[Records from a dataset]
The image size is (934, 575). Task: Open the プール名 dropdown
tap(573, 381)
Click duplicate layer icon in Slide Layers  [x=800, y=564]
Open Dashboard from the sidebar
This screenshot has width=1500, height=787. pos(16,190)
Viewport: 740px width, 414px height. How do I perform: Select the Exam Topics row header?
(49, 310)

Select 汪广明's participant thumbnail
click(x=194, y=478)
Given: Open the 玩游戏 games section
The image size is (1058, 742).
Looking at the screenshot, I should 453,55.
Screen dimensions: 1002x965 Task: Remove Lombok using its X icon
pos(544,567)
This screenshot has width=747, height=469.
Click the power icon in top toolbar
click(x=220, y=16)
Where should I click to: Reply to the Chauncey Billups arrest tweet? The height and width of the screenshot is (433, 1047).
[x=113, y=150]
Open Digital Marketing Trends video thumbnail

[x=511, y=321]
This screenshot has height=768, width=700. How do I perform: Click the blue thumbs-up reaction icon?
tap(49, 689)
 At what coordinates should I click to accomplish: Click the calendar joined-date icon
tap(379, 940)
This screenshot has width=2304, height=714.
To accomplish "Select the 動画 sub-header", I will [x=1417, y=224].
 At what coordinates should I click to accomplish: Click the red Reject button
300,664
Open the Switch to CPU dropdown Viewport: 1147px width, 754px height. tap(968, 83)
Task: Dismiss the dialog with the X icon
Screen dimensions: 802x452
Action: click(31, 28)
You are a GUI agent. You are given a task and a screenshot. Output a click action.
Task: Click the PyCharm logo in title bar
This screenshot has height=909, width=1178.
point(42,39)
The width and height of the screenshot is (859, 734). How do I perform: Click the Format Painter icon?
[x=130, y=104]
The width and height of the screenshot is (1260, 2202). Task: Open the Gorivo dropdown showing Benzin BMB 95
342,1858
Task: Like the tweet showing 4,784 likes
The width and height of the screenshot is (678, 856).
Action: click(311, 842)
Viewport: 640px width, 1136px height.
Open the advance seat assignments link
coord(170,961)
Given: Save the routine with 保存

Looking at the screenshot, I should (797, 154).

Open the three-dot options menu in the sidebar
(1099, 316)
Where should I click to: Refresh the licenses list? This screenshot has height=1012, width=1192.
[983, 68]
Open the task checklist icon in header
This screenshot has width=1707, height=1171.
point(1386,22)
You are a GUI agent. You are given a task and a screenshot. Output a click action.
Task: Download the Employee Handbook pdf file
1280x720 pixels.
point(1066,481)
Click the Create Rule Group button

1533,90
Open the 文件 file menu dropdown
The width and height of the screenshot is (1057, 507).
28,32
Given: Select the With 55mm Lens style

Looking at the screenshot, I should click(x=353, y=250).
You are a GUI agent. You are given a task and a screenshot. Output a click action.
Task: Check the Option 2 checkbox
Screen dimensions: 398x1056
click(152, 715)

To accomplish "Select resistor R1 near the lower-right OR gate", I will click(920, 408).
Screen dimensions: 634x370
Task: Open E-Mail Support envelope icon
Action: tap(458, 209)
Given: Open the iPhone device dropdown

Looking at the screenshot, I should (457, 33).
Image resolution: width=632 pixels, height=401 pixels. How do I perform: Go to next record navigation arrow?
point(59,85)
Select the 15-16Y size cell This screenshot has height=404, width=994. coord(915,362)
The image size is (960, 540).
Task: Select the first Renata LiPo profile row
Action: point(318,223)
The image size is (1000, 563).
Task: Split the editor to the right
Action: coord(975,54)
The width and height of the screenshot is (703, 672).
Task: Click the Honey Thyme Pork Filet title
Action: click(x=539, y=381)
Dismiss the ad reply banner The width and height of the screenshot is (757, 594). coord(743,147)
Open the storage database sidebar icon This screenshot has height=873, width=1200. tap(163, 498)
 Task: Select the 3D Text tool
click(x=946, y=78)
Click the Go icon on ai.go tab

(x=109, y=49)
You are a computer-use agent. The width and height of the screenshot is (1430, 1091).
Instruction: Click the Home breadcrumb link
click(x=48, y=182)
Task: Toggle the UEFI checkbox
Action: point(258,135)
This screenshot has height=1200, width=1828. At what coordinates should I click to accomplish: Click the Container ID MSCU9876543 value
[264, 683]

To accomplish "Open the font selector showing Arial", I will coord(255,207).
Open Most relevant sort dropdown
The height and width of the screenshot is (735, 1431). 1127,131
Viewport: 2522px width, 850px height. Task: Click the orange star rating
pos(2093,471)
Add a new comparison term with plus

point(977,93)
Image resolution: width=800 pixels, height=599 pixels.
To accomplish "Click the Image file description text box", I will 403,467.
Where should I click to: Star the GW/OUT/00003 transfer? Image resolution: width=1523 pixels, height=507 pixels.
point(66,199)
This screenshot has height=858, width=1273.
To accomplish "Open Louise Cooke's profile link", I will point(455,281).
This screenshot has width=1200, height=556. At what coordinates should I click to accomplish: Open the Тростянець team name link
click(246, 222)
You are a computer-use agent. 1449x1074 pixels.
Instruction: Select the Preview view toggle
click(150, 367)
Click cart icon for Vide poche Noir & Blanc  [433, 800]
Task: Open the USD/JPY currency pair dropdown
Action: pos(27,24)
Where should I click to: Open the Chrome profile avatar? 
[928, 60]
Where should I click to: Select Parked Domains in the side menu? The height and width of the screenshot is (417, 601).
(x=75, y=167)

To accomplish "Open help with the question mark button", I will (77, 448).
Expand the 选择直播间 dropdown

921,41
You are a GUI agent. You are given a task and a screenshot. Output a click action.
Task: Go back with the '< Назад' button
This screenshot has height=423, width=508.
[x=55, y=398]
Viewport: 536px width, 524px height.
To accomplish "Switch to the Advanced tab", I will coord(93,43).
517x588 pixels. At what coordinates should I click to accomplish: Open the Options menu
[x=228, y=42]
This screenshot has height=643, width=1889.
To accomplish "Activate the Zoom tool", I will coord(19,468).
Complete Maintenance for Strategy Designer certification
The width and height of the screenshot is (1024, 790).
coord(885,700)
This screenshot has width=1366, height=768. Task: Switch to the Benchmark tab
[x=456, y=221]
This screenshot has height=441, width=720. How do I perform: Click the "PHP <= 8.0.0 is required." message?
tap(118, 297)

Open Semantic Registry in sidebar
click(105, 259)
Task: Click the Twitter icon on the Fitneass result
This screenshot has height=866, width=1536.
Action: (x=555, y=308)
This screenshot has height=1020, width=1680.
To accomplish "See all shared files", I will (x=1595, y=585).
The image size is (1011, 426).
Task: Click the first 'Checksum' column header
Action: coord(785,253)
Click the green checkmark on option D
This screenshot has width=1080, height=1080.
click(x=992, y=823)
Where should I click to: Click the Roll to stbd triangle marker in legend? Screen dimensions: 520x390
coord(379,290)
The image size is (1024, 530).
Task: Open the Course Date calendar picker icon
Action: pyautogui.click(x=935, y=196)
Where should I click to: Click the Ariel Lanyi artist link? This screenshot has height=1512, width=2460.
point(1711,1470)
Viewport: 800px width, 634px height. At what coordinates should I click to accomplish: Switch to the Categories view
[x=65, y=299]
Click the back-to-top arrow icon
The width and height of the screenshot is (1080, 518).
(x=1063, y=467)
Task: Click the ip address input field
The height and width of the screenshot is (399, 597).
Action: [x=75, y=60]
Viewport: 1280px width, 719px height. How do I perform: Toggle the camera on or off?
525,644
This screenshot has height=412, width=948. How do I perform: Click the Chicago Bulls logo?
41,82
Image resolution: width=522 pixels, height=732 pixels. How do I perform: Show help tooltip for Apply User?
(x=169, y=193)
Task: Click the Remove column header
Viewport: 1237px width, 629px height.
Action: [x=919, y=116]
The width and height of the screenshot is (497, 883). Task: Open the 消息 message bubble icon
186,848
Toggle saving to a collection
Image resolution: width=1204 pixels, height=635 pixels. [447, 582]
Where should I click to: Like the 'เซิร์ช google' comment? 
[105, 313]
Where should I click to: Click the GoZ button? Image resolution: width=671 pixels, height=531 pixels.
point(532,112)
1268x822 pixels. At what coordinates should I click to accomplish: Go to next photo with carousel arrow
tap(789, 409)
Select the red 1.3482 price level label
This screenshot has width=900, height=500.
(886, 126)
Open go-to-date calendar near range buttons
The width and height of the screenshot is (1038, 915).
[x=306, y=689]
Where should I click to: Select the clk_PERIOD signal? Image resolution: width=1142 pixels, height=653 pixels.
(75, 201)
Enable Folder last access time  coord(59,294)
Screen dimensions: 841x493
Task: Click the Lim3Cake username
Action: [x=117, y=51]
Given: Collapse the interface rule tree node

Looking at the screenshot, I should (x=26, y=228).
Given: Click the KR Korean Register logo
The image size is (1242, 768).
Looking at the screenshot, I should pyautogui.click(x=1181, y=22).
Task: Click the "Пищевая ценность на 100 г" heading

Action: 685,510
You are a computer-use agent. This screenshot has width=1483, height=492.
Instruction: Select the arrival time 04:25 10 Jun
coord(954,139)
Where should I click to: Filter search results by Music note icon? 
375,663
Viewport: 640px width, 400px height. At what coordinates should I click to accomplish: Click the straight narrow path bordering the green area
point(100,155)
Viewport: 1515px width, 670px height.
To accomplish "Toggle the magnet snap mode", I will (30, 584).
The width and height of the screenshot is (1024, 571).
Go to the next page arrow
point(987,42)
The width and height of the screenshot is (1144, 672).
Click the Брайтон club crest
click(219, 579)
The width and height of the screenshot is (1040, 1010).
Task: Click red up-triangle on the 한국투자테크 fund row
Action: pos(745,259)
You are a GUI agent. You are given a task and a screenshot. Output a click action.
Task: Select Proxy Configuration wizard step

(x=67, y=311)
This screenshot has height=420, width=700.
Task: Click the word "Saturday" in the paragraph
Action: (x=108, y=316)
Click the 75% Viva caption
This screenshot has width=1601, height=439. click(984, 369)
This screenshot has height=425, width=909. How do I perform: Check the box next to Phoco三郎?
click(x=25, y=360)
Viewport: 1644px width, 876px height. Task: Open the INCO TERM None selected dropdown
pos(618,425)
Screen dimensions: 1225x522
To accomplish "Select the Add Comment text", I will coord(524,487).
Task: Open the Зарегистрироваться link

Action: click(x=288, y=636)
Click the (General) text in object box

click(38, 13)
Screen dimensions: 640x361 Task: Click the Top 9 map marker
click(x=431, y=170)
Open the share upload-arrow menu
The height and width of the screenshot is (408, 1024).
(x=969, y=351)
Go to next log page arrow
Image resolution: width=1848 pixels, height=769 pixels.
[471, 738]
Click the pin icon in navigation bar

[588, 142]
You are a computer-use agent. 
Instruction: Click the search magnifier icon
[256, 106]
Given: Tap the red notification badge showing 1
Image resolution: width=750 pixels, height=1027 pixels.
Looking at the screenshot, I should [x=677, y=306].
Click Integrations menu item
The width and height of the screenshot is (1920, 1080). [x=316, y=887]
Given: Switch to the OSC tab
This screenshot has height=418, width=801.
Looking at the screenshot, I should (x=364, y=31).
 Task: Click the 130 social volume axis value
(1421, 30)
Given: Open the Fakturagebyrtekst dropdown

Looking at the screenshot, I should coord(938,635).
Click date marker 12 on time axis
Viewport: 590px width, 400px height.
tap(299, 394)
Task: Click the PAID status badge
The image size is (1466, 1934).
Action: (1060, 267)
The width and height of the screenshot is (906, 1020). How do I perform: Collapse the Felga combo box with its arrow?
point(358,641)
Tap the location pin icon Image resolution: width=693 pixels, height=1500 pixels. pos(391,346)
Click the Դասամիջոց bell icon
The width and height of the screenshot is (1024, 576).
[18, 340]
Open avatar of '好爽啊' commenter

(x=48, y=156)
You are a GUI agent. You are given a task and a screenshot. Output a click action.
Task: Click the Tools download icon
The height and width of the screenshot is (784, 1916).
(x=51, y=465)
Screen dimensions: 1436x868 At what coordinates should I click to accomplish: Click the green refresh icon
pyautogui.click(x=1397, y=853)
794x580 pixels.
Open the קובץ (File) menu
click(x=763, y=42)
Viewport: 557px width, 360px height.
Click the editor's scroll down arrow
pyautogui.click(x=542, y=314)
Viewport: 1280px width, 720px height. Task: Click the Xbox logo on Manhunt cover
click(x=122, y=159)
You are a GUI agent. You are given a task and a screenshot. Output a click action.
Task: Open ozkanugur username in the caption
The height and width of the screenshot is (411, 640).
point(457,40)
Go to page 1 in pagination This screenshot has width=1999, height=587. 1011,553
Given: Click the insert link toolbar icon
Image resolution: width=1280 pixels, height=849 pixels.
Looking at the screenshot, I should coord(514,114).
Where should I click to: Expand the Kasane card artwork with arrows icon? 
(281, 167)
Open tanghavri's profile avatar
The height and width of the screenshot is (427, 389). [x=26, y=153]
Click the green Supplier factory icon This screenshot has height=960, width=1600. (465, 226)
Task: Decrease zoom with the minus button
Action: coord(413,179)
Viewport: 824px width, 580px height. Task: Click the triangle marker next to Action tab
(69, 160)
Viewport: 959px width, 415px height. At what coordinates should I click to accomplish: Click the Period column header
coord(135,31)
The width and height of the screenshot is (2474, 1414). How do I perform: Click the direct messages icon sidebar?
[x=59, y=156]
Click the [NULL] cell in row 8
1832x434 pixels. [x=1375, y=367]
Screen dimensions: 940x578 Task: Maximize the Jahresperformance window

WHAT THE EXERCISE ASKS — List every line above containing the word "computer".

ANSWER SECTION —
You are a computer-use agent. The width and height of the screenshot is (1430, 1091).
You are a computer-use agent. 1449x1074 pixels.
You are a computer-use agent. This screenshot has width=1483, height=492.
You are a computer-use agent. 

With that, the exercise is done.